Juppé prend le large, par Richard Liscia

La décision d’Alain Juppé de « suspendre » ses cotisations aux Républicains (il ne les a payées ni l’an dernier ni cette année) est un coup de semonce pour la droite en général et pour Laurent Wauquiez, président de LR, en particulier. 
M. JUPPÉ n’envisage pas de quitter définitivement LR mais il souhaite retrouver sa liberté d’expression. Sa décision suit de près celle de Dominique Bussereau, président des départements de France, et elle traduit une lassitude des centristes à l’égard des politiques préconisées par M. Wauquiez, qui pense que son parti ne redeviendra majoritaire que s’il adopte un programme plus à droite, susceptible de séduire une partie de l’électorat du Front national. M. Juppé lui fait remarquer que, sans l’adhésion du centre aux idées de LR, il est impossible de trouver une majorité. Les deux thèses sont vieilles comme la droite, mais leur affrontement produit des effets pernicieux pour l’avenir de M. Wauquiez, qui sait maintenant qu’il ne peut pas compter sur bon nombre de ténors du parti, non seulement M. Juppé, mais Xavier Bertrand, Valérie Pécresse et beaucoup d’autres.

Qui avalera l’autre.

Au sein de LR, la primaire de l’an dernier a montré qu’Alain Juppé n’était pas le plus aimé des candidats, mais l’élection elle-même a démontré que François Fillon, désigné pour représenter le parti, était incapable de rassembler au delà du noyau des militants, eux-mêmes très marqués à droite. D’une certaine façon, on peut dire que M. Juppé est marginalisé. Mais, au fond, ce qui lui importe aujourd’hui, ce n’est pas un rebondissement tardif de sa carrière, mais de faire la démonstration que, réunis, la droite et le centre peuvent s’imposer dans un scrutin important. Sa méthode est fondée sur son incompatibilité avec le Front national dont M. Wauquiez croit pouvoir attirer les électeurs dans ses rets, mais qui reste une force politique apparemment indomptable, si l’on en croit l’élection présidentielle de 2017, qui a accordé dix millions six cent milles voix à Marine Le Pen, soit 33 % de l’électorat. Devant un tel score, n’importe que observateur objectif peut se demander lequel des deux animaux avalera l’autre. M. Wauquiez risque donc de faire une expérience qui l’amène au bord du gouffre. De la même manière, la multiplication des défections, acquises et à venir, chez LR, montre un affaiblissement sensible des effectifs. Au bout d’une certaine dégradation, LR ne sera plus en mesure de tenir tête ni à l’extrême droite ni à la gauche.

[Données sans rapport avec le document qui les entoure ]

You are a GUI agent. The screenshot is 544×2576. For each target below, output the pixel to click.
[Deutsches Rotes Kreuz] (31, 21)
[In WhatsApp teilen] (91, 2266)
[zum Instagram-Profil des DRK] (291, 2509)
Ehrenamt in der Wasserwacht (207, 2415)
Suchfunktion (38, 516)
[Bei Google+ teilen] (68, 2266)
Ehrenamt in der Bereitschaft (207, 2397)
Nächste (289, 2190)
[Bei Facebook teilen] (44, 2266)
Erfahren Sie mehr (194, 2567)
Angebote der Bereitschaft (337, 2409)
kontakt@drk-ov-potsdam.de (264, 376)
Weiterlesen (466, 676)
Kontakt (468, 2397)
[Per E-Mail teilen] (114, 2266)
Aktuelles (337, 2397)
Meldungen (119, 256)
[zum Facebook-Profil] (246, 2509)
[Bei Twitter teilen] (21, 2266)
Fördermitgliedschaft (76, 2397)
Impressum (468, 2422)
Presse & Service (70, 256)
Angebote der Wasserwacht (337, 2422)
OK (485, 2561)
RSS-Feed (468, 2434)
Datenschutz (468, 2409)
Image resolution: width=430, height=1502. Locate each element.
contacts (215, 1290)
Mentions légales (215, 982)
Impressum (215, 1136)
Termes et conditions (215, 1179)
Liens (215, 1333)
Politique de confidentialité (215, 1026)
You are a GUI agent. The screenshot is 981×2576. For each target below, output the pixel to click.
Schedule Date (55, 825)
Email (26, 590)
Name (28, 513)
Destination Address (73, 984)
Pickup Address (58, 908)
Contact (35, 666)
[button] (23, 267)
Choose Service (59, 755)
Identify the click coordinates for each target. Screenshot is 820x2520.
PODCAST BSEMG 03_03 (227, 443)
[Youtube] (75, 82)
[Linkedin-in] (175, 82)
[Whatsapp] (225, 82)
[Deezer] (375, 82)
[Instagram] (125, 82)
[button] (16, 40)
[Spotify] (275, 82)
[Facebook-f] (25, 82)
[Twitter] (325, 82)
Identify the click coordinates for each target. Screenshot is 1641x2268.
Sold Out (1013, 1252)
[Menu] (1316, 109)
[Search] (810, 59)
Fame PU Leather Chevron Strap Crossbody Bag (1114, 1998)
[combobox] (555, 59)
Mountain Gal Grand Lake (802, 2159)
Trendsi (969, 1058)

La perspective des élections européennes.

Nous sommes dans une phase qui se joue au ralenti. Cette année, il n’ y a pas de rendez-vous électoral, mais ce qui compte, c’est les élections européennes de 2019. Les Européens convaincus voteront  non pas pour pour placer des partis, mais pour défendre l’Union contre toutes les menaces qui pèsent sur elle. LR ne cesse de répéter qu’il n’est pas anti-européen. Cependant,  M. Wauquiez n’a pas donné de gage dans ce sens et il est même obligé, par la stratégie qu’il suit et qui n’est pas un modèle d’inventivité, d’insister sans cesse sur son fervent nationalisme. M. Juppé entend lui donner la monnaie de sa pièce et participer à un grand rassemblement qui réunirait la République en marche, le MoDem, l’UDI et les dissidents de la droite pour gagner les élections, principalement contre le Front. Celui-ci, en effet, et en dépit de la dépression de Mme Le Pen, reste un parti puissant qui ne sera terrassé que par une force encore plus nombreuse. Dans l’attitude du maire de Bordeaux, il y a déjà une approbation apportée à la politique de Macron, à l’action de son Premier ministre, ancien militant LR, proche de Juppé, et l’espoir d’une grande coalition capable d’écarter durablement les extrêmes.